**Task to carry out**
The required output is the run of lines from the one holding "At what coordinates" through the final line of the listing, restated word for word, with no pictures.

**Data for this task**

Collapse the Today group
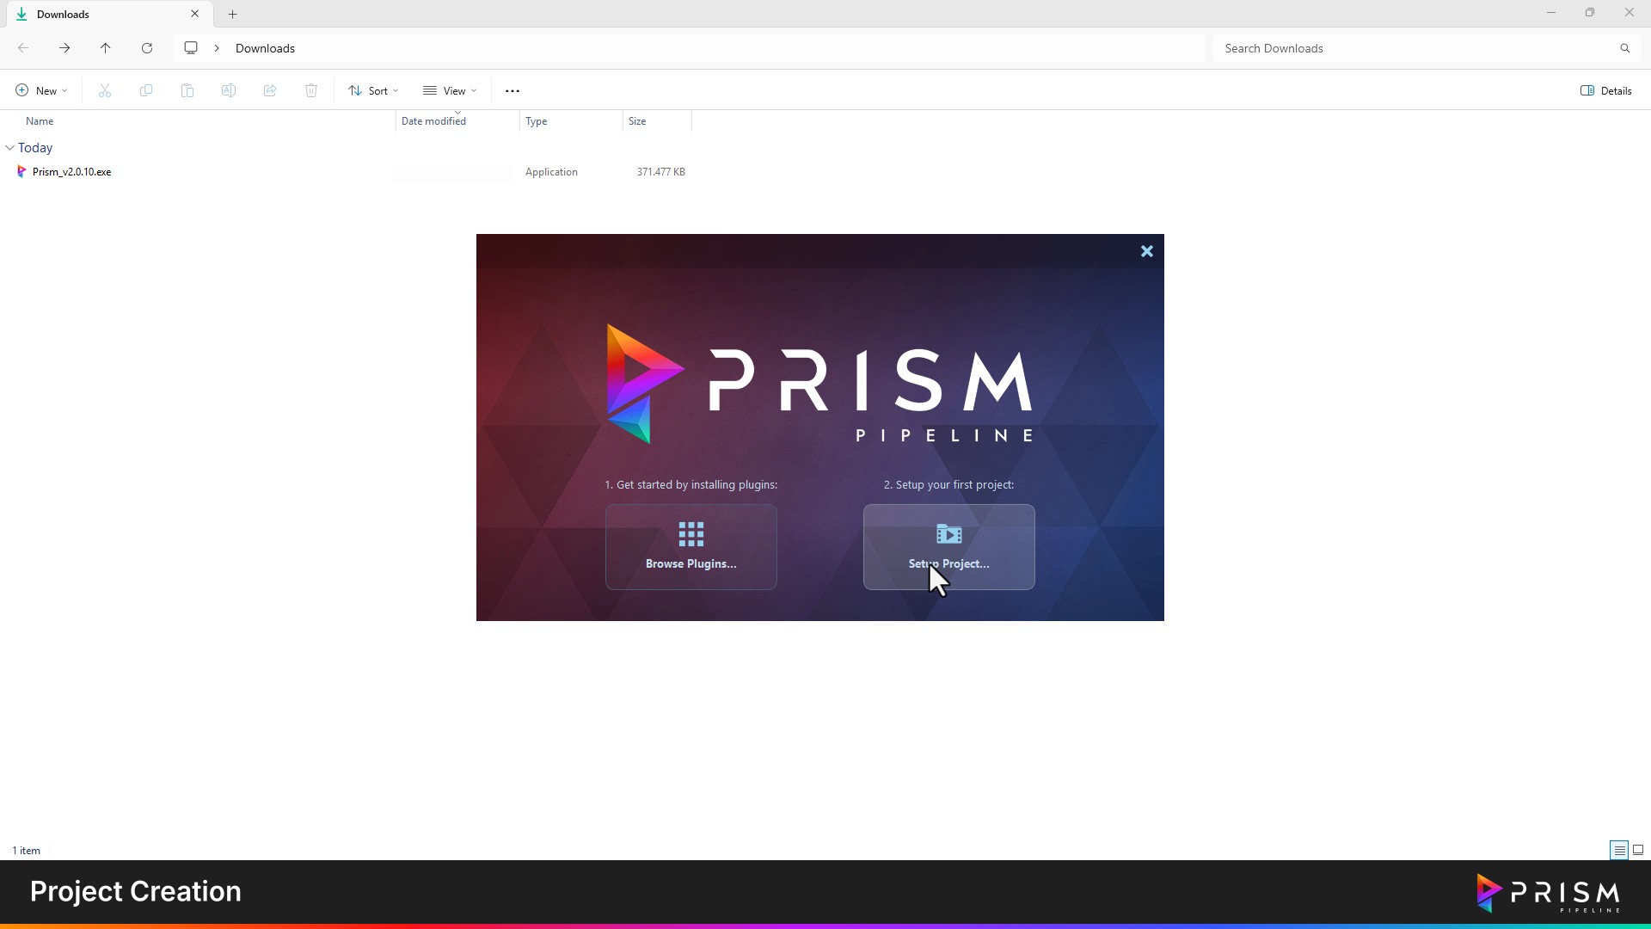This screenshot has width=1651, height=929. tap(10, 148)
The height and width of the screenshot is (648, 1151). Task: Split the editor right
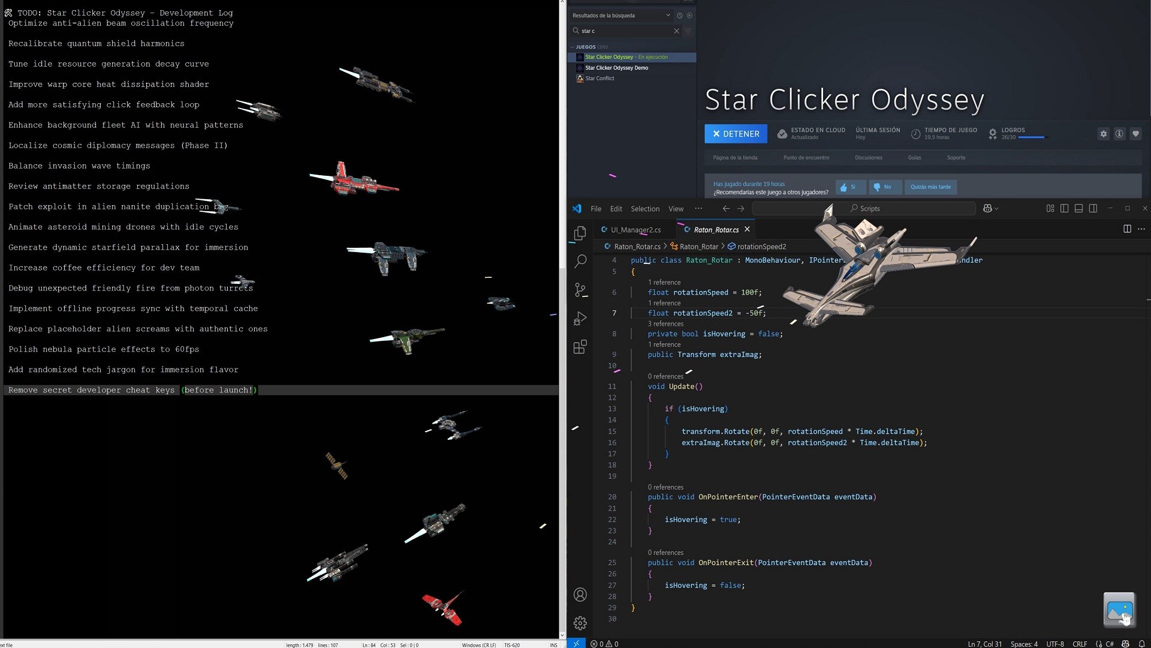1127,229
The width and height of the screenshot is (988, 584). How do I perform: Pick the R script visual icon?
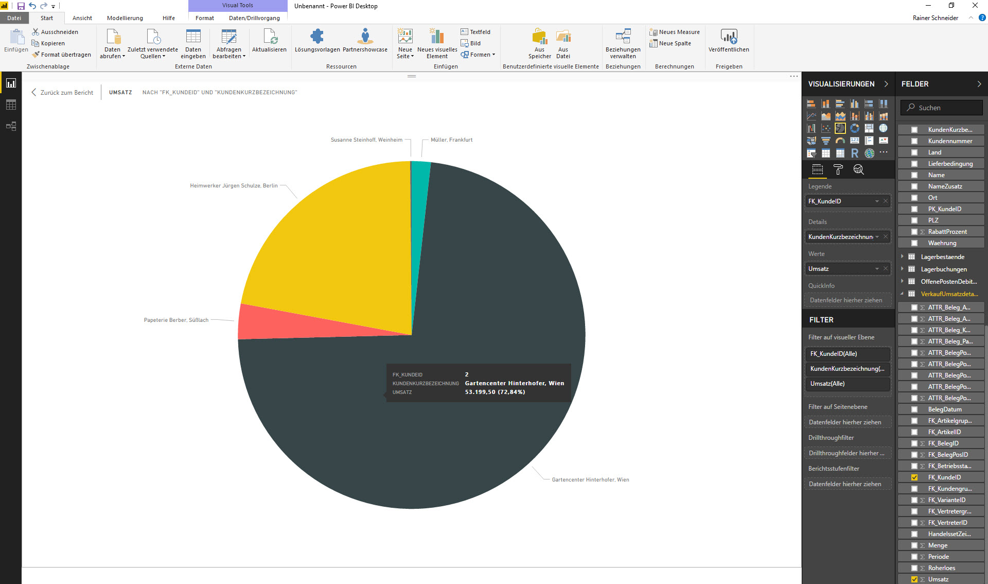pos(854,153)
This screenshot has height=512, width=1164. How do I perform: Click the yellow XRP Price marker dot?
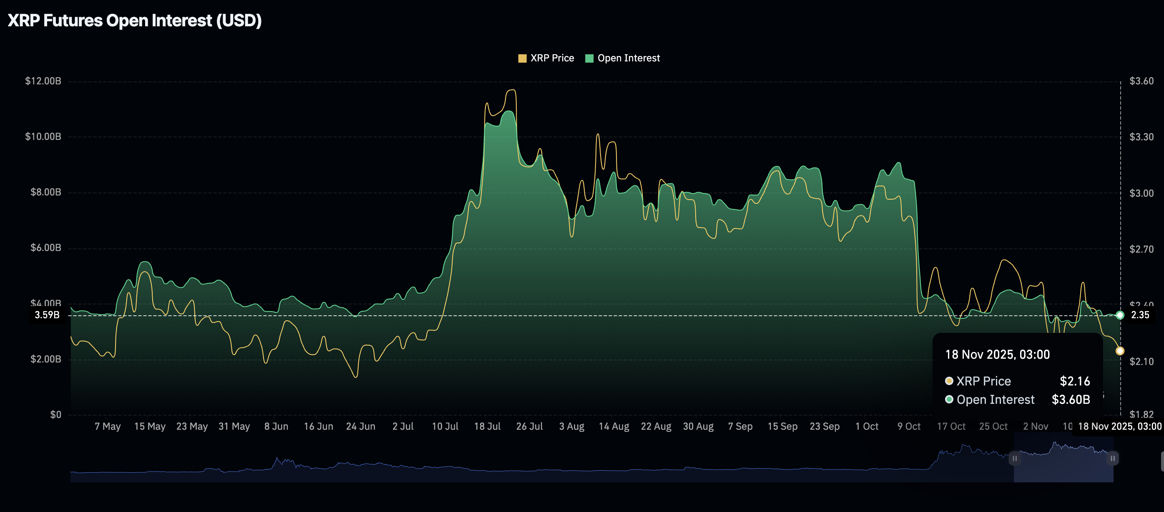tap(1120, 351)
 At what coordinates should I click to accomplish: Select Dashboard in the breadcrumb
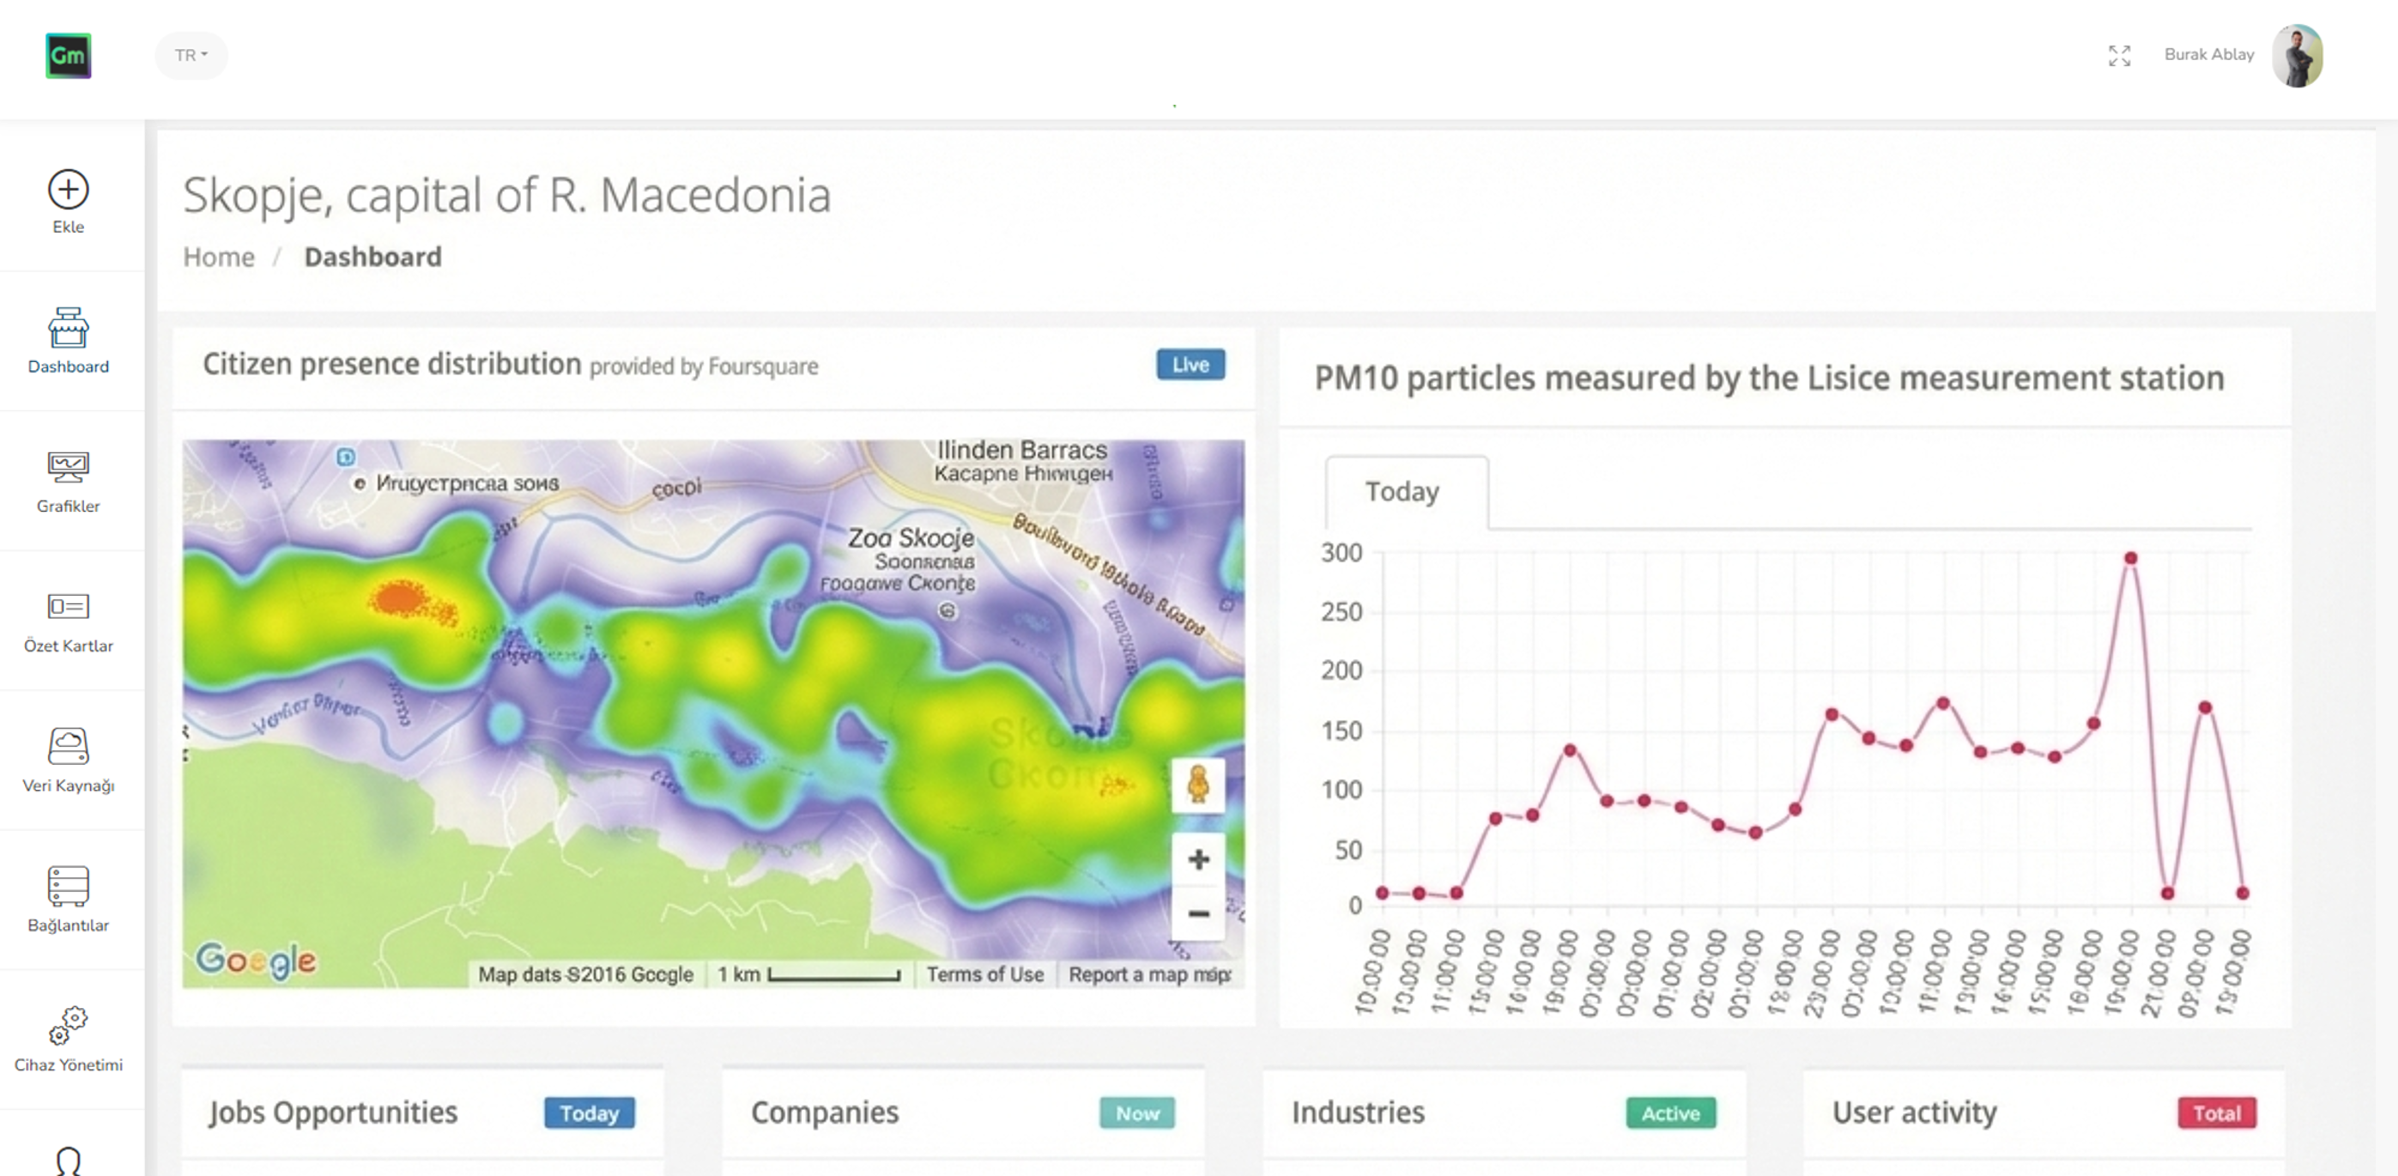372,257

**Answer area**
 At what coordinates should I click to accomplish: Select Dashboard in the breadcrumb
372,257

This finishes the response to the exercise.